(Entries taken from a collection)

----

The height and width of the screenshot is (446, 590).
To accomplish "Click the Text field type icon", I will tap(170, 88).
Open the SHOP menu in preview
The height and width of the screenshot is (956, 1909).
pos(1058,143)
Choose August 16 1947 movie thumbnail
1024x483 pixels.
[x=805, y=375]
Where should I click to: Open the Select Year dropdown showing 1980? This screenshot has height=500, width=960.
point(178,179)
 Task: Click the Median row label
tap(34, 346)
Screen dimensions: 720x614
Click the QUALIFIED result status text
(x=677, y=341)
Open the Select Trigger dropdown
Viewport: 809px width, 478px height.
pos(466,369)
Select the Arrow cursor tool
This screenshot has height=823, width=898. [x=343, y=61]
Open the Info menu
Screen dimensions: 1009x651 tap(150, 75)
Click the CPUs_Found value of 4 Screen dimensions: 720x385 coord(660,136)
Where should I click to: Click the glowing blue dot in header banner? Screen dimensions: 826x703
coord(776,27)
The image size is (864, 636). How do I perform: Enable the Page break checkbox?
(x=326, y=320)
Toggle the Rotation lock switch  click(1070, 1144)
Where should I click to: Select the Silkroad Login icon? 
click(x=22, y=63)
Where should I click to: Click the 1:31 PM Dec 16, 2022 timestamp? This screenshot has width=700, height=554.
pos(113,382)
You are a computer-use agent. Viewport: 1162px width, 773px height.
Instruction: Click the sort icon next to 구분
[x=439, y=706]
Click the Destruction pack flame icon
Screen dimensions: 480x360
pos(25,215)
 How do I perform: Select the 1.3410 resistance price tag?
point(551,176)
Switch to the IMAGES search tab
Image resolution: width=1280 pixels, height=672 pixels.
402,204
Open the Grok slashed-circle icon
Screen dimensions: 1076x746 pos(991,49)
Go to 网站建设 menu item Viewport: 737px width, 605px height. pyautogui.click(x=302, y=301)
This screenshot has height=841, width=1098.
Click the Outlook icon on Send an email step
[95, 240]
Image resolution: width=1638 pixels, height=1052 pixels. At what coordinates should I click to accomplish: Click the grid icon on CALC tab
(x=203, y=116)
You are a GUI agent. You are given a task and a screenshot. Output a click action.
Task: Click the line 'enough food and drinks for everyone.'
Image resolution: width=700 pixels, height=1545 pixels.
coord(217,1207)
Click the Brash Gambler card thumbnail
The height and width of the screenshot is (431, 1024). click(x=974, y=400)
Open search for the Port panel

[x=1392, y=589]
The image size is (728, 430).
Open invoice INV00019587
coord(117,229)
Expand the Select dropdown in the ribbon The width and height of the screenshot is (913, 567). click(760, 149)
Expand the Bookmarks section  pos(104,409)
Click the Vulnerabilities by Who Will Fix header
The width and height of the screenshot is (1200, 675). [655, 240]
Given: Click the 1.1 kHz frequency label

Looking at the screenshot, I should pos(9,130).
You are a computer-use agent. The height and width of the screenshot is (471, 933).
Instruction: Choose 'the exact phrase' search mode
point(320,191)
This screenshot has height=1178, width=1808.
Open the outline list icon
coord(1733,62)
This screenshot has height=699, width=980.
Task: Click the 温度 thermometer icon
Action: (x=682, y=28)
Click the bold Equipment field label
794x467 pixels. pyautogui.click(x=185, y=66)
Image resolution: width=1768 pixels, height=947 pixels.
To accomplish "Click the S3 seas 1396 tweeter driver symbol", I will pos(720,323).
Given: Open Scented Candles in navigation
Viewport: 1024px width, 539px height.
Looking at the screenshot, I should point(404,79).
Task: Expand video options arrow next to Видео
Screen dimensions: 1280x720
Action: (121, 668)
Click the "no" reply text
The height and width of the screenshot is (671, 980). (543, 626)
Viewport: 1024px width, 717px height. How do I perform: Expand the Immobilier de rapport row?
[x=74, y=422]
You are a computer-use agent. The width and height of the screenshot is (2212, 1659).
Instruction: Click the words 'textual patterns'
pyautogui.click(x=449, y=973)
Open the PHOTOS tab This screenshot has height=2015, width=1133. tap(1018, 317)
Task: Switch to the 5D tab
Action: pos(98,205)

----

→ **Prompt**
Reproduce every entry above. Make each line identical to the original.

→ **Answer to this task**
The height and width of the screenshot is (446, 590).
To accomplish "Click the Text field type icon", I will tap(170, 88).
Open the SHOP menu in preview
The height and width of the screenshot is (956, 1909).
pos(1058,143)
Choose August 16 1947 movie thumbnail
1024x483 pixels.
[x=805, y=375]
Where should I click to: Open the Select Year dropdown showing 1980? This screenshot has height=500, width=960.
point(178,179)
 Task: Click the Median row label
tap(34, 346)
Screen dimensions: 720x614
Click the QUALIFIED result status text
(x=677, y=341)
Open the Select Trigger dropdown
Viewport: 809px width, 478px height.
pos(466,369)
Select the Arrow cursor tool
This screenshot has height=823, width=898. [x=343, y=61]
Open the Info menu
Screen dimensions: 1009x651 tap(150, 75)
Click the CPUs_Found value of 4 Screen dimensions: 720x385 coord(660,136)
Where should I click to: Click the glowing blue dot in header banner? Screen dimensions: 826x703
coord(776,27)
The image size is (864, 636). How do I perform: Enable the Page break checkbox?
(x=326, y=320)
Toggle the Rotation lock switch  click(1070, 1144)
Where should I click to: Select the Silkroad Login icon? 
click(x=22, y=63)
Where should I click to: Click the 1:31 PM Dec 16, 2022 timestamp? This screenshot has width=700, height=554.
pos(113,382)
You are a computer-use agent. Viewport: 1162px width, 773px height.
Instruction: Click the sort icon next to 구분
[x=439, y=706]
Click the Destruction pack flame icon
Screen dimensions: 480x360
pos(25,215)
 How do I perform: Select the 1.3410 resistance price tag?
point(551,176)
Switch to the IMAGES search tab
Image resolution: width=1280 pixels, height=672 pixels.
402,204
Open the Grok slashed-circle icon
Screen dimensions: 1076x746 pos(991,49)
Go to 网站建设 menu item Viewport: 737px width, 605px height. pyautogui.click(x=302, y=301)
This screenshot has height=841, width=1098.
Click the Outlook icon on Send an email step
[95, 240]
Image resolution: width=1638 pixels, height=1052 pixels. At what coordinates should I click to accomplish: Click the grid icon on CALC tab
(x=203, y=116)
You are a GUI agent. You are given a task and a screenshot. Output a click action.
Task: Click the line 'enough food and drinks for everyone.'
Image resolution: width=700 pixels, height=1545 pixels.
coord(217,1207)
Click the Brash Gambler card thumbnail
The height and width of the screenshot is (431, 1024). click(x=974, y=400)
Open search for the Port panel

[x=1392, y=589]
The image size is (728, 430).
Open invoice INV00019587
coord(117,229)
Expand the Select dropdown in the ribbon The width and height of the screenshot is (913, 567). click(760, 149)
Expand the Bookmarks section  pos(104,409)
Click the Vulnerabilities by Who Will Fix header
The width and height of the screenshot is (1200, 675). [655, 240]
Given: Click the 1.1 kHz frequency label

Looking at the screenshot, I should pos(9,130).
You are a computer-use agent. The height and width of the screenshot is (471, 933).
Instruction: Choose 'the exact phrase' search mode
point(320,191)
This screenshot has height=1178, width=1808.
Open the outline list icon
coord(1733,62)
This screenshot has height=699, width=980.
Task: Click the 温度 thermometer icon
Action: (x=682, y=28)
Click the bold Equipment field label
794x467 pixels. pyautogui.click(x=185, y=66)
Image resolution: width=1768 pixels, height=947 pixels.
To accomplish "Click the S3 seas 1396 tweeter driver symbol", I will pos(720,323).
Given: Open Scented Candles in navigation
Viewport: 1024px width, 539px height.
Looking at the screenshot, I should point(404,79).
Task: Expand video options arrow next to Видео
Screen dimensions: 1280x720
Action: (121, 668)
Click the "no" reply text
The height and width of the screenshot is (671, 980). (543, 626)
Viewport: 1024px width, 717px height. How do I perform: Expand the Immobilier de rapport row?
[x=74, y=422]
You are a computer-use agent. The width and height of the screenshot is (2212, 1659).
Instruction: Click the words 'textual patterns'
pyautogui.click(x=449, y=973)
Open the PHOTOS tab This screenshot has height=2015, width=1133. tap(1018, 317)
Task: Switch to the 5D tab
Action: pos(98,205)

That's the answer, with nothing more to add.